INSTRUCTIONS TO FOLLOW:
Among the records below, one line contains "This screenshot has height=817, width=1104."; copy that line and all that follow it, exactly as written.

EXTRACTED ENTRIES:

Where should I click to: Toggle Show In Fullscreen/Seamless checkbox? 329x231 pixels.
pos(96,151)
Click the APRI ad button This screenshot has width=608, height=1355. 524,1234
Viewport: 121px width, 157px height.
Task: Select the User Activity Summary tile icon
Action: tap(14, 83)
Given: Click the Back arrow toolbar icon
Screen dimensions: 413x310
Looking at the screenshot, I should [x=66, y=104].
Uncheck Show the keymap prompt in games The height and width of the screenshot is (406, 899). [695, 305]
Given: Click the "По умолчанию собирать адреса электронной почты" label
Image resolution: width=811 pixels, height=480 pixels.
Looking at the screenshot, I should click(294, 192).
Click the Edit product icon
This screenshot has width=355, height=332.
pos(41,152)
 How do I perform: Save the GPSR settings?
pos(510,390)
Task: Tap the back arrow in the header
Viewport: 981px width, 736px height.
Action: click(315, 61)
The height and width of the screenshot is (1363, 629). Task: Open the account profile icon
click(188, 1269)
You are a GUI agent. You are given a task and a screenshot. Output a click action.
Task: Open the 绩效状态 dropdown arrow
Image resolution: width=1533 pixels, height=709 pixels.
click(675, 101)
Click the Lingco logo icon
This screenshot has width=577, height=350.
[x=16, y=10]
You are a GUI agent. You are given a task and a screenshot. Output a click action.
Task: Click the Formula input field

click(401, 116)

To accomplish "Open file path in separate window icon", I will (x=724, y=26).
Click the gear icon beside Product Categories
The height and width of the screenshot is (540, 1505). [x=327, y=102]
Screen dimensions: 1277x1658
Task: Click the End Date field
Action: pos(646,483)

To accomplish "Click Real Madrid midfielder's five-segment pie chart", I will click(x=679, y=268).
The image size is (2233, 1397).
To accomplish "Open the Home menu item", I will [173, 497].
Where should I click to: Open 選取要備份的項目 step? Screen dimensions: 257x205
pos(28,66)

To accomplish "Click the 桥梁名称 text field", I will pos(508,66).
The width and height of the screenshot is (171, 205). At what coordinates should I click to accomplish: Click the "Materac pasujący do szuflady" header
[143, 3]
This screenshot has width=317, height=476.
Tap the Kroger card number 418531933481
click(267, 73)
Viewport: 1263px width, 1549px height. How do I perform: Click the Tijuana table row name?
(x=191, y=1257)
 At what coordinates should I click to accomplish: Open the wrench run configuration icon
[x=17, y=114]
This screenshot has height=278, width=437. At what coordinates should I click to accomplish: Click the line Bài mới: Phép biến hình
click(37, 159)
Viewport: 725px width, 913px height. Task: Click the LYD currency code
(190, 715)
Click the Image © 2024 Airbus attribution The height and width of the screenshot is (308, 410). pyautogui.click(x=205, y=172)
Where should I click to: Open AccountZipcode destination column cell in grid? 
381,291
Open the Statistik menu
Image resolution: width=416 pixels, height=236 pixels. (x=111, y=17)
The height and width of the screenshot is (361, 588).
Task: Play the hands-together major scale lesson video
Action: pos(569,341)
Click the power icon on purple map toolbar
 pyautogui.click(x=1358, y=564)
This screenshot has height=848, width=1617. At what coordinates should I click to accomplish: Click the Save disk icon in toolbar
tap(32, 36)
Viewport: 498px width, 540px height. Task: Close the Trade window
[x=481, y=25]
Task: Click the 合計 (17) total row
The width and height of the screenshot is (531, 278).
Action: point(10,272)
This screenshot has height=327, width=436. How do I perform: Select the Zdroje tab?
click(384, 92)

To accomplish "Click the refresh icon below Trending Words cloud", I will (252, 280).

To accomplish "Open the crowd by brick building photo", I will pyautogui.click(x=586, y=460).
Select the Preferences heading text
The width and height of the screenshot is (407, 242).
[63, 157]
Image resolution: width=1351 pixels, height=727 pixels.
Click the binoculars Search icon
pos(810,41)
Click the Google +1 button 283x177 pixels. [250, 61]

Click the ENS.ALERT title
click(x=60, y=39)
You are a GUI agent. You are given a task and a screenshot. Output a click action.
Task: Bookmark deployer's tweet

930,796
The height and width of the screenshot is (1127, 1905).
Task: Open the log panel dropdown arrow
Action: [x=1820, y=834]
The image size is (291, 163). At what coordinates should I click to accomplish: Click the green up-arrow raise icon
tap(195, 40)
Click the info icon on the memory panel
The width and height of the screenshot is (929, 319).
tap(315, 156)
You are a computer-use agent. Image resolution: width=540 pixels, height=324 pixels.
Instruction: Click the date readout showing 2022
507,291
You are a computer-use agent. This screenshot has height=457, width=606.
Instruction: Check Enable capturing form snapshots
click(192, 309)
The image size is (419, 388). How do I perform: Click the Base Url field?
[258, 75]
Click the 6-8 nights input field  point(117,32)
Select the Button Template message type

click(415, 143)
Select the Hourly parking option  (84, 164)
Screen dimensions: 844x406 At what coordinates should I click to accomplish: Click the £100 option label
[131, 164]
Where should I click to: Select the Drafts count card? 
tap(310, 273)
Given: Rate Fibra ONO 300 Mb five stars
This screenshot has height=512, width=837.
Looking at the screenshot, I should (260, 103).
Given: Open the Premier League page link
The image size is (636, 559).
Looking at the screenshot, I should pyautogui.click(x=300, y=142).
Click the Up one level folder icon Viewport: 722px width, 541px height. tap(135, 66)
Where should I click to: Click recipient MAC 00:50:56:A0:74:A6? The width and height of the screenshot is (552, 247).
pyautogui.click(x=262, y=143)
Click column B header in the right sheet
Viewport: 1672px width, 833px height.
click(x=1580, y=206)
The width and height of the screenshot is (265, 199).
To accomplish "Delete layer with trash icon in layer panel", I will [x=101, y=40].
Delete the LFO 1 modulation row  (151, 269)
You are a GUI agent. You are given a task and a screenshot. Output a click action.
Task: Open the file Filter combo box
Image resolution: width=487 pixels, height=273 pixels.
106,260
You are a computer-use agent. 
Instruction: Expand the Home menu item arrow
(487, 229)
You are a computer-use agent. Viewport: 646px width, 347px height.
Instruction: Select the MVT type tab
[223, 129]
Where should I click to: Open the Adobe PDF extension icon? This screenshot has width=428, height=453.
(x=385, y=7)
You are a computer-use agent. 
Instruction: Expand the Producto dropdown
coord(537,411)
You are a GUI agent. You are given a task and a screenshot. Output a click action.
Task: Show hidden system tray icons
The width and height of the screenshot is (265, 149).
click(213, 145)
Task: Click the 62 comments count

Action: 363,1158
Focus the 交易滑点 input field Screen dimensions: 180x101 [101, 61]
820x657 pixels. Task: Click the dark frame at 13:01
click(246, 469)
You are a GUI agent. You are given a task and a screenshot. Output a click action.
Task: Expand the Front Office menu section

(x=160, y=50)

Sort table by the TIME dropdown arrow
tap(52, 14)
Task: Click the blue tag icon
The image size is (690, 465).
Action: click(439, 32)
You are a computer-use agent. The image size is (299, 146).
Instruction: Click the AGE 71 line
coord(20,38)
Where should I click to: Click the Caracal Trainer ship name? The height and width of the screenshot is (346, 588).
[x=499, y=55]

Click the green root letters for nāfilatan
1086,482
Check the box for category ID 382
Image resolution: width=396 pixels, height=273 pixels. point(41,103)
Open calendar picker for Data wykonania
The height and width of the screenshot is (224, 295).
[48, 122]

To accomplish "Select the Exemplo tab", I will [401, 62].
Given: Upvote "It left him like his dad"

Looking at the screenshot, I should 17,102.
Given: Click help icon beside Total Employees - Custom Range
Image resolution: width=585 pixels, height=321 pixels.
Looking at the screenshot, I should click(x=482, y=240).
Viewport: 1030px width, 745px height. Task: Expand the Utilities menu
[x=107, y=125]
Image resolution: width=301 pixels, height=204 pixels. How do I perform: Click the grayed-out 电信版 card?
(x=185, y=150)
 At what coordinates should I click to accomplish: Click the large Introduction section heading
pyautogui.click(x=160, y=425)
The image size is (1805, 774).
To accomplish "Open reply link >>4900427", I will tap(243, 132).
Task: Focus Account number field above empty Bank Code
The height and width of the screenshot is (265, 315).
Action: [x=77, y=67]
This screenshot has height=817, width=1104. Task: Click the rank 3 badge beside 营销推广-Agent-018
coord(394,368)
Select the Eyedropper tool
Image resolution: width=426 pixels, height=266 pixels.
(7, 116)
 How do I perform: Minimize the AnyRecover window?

COMPLETED TASK:
This screenshot has height=817, width=1104. Task: Click the rank 3 badge beside 营销推广-Agent-018
coord(394,368)
Select the Eyedropper tool
Image resolution: width=426 pixels, height=266 pixels.
(7, 116)
 How do I perform: Minimize the AnyRecover window?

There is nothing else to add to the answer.